Dan di situlah pengentasan kemiskinan menemukan pondasi sejatinya: membangun kesadaran kolektif untuk tidak terus menjadi objek belas kasihan.
“Bacalah,” begitu kata wahyu pertama.
Bukan “sembahlah”, bukan “taatilah”, melainkan “bacalah”.
Karena membaca adalah ibadah akal, dan dengan akal itulah manusia ditinggikan derajatnya dari sekadar makhluk yang lapar.
Setiap kali kita membaca dengan kesadaran, sesungguhnya kita sedang memuliakan akal yang diamanahkan oleh Tuhan.
Dan setiap kali kita mengabaikan buku, menolak belajar, atau menutup pikiran, sesungguhnya kita sedang menolak karunia yang paling luhur dari-Nya.
Kemiskinan sejati terjadi ketika manusia berhenti menggunakan akalnya.
Maka gerakan literasi bukan hanya urusan dunia, tapi bentuk syukur spiritual atas kemampuan berpikir.
Pada 17 Oktober 2025 ini, ketika dunia kembali berbicara tentang pengentasan kemiskinan, mari kita lihat ladang kita sendiri.
Banyak tanah yang gersang, bukan karena kurang air, tapi karena tak pernah ditanami pengetahuan.
Menanam literasi di tengah kemiskinan memang seperti menanam pohon di gurun: lambat tumbuh, mudah layu, dan butuh kesabaran luar biasa.
Tapi pohon yang tumbuh dari pasir akan punya akar paling kuat.
Satu perpustakaan kecil di desa bisa menjadi mata air bagi generasi yang haus pengetahuan.
Satu guru yang sabar membacakan cerita bisa menumbuhkan keberanian pada anak-anak miskin untuk menulis takdirnya sendiri.
Satu relawan yang membagi buku dengan senyum bisa lebih berarti dari ribuan ton bantuan yang datang tanpa sentuhan hati.

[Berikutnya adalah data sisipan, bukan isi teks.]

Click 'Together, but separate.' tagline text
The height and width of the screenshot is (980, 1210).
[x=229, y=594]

Kemiskinan tidak akan lenyap hanya dengan program, proyek, atau angka-angka statistik.
Ia akan berkurang ketika manusia mulai membaca dunia dan menulis ulang nasibnya.
Literasi adalah senjata sunyi yang tak mematikan, tapi menghidupkan.

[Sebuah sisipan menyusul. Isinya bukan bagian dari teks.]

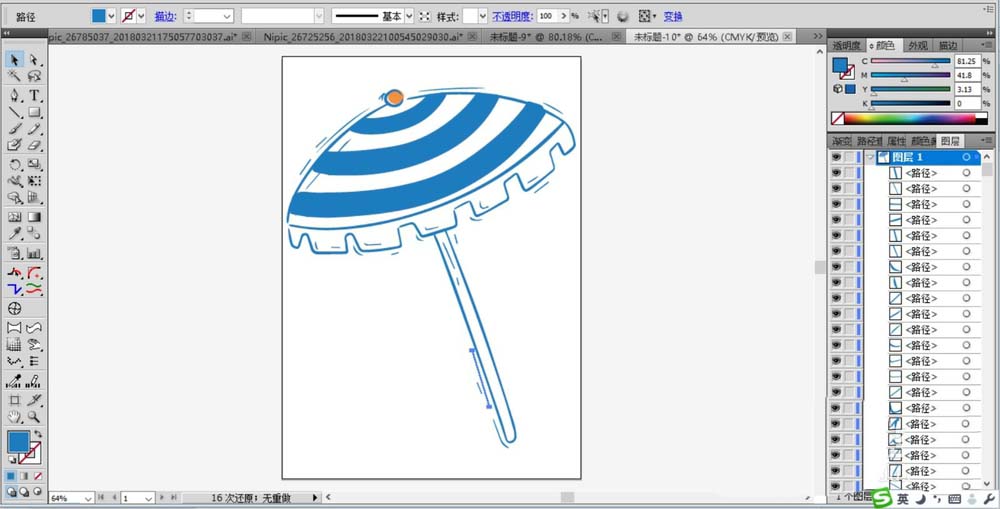Click the 变换 link in control bar
Screen dimensions: 1000x509
673,17
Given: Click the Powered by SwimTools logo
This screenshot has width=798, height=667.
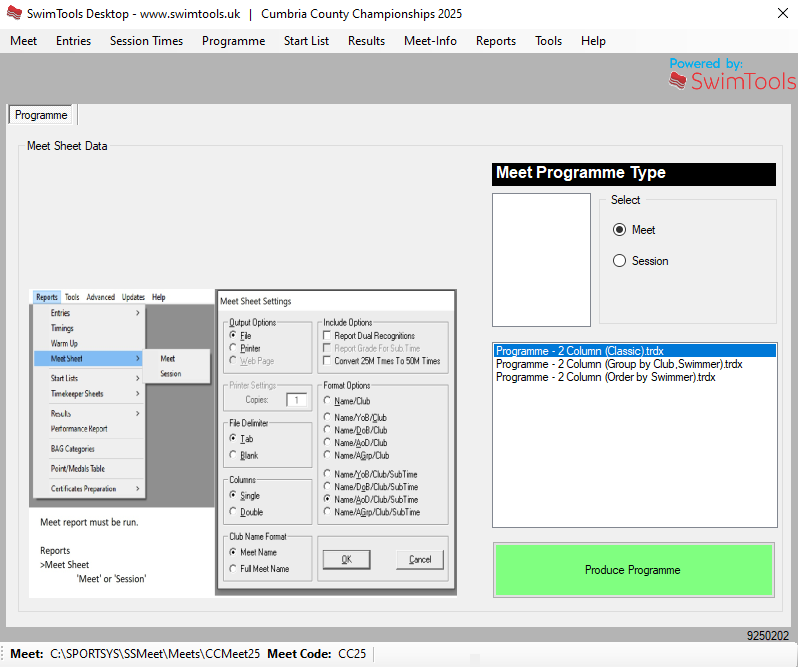Looking at the screenshot, I should click(x=731, y=75).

Ia tidak memukul, tapi menyadarkan.
Ia tidak membagikan uang, tapi menumbuhkan martabat.
Maka pada Hari Pengentasan Kemiskinan Sedunia ini, marilah kita ubah arah perjuangan: dari memberi ikan menjadi mengajarkan membaca laut; dari memberi nasi menjadi menumbuhkan nalar.
Karena bantuan yang tidak menyalakan akal hanya menenangkan lapar sementara—seperti payung yang menahan hujan sesaat, tapi tidak mengubah musim.
Namun bila literasi sudah tumbuh, maka kemiskinan akan kehilangan pijakan.
Sebab pikiran yang tercerahkan tak bisa dikurung, dan jiwa yang melek tak bisa ditindas.
Dan mungkin, hanya mungkin, dari satu buku yang dibuka hari ini, akan lahir generasi yang menulis sejarah baru—sebuah sejarah di mana kemiskinan bukan lagi takdir, melainkan kenangan yang telah diatasi dengan cahaya pengetahuan.